Conditions à remplir pour bénéficier du cumul
- Liquidation à taux plein : Il est impératif d'avoir liquidé sa retraite à taux plein pour bénéficier de ce dispositif avantageux.
- Délai de carence : Si le nouvel emploi est chez le même employeur, un délai de carence de 6 mois après la prise de retraite doit être respecté.
Les implications d’un cumul sans taux plein
Pour ceux qui n'ont pas bénéficié du taux plein lors de la liquidation de leur retraite, le cumul reste limité. En effet, un plafond s'applique, variant selon les régimes de retraite. De plus, un délai de 6 mois reste obligatoire avant de reprendre une activité chez son ancien employeur. Malheureusement, ce cumul n'ouvre pas de nouveaux droits à la retraite.
Les nouvelles règles de calcul des droits
Le changement de réglementation implique également un nouveau calcul de la pension additionnelle. En effet, le nouveau revenu d’activité sera pris en compte même avec des années incomplètes, afin de permettre la validation de trimestres complémentaires. Toutefois, la pension supplémentaire ne pourra excéder 5 % du Plafond Annuel de la Sécurité Sociale (PASS), soit en 2023 un maximum de 2199,60 € par an.

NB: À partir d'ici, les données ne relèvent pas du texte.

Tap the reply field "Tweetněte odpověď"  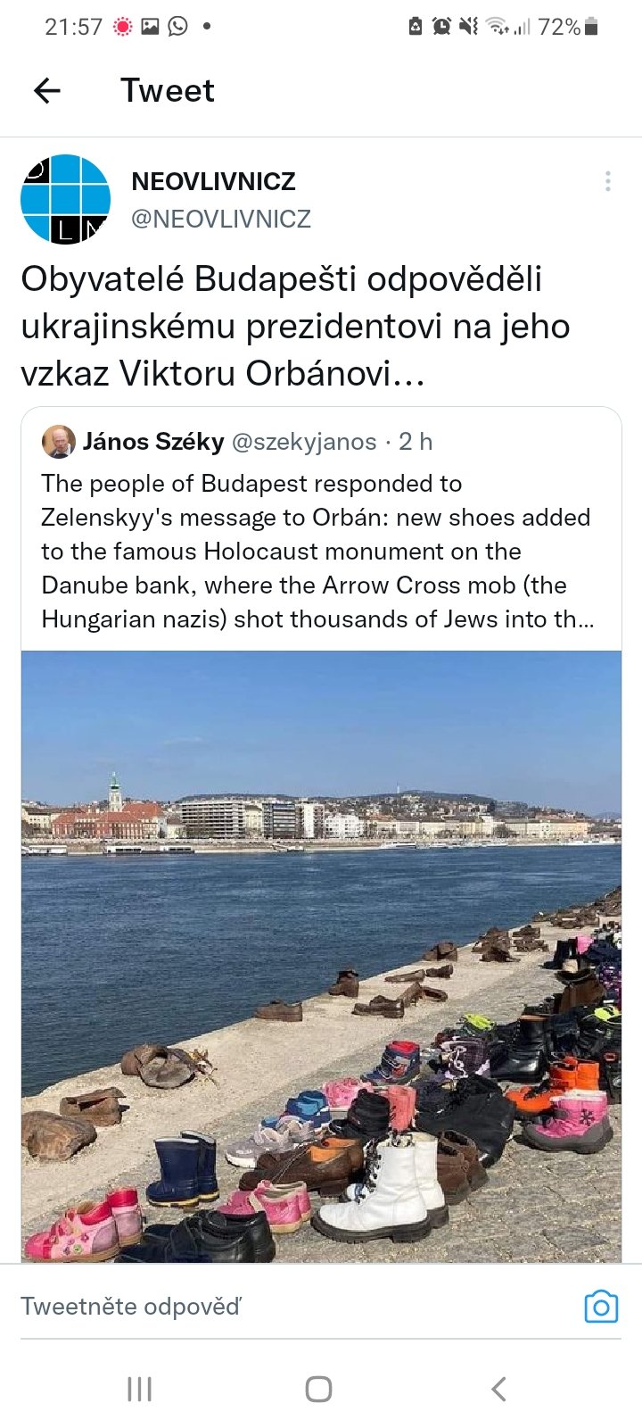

Cette évolution dans le cadre du cumul emploi-retraite marque une avancée significative, ouvrant des possibilités nouvelles pour les seniors souhaitant continuer à travailler tout en bénéficiant de leur pension. Toutefois, la nécessité d’un délai de carence pourrait dissuader certains de se réengager rapidement dans leur carrière.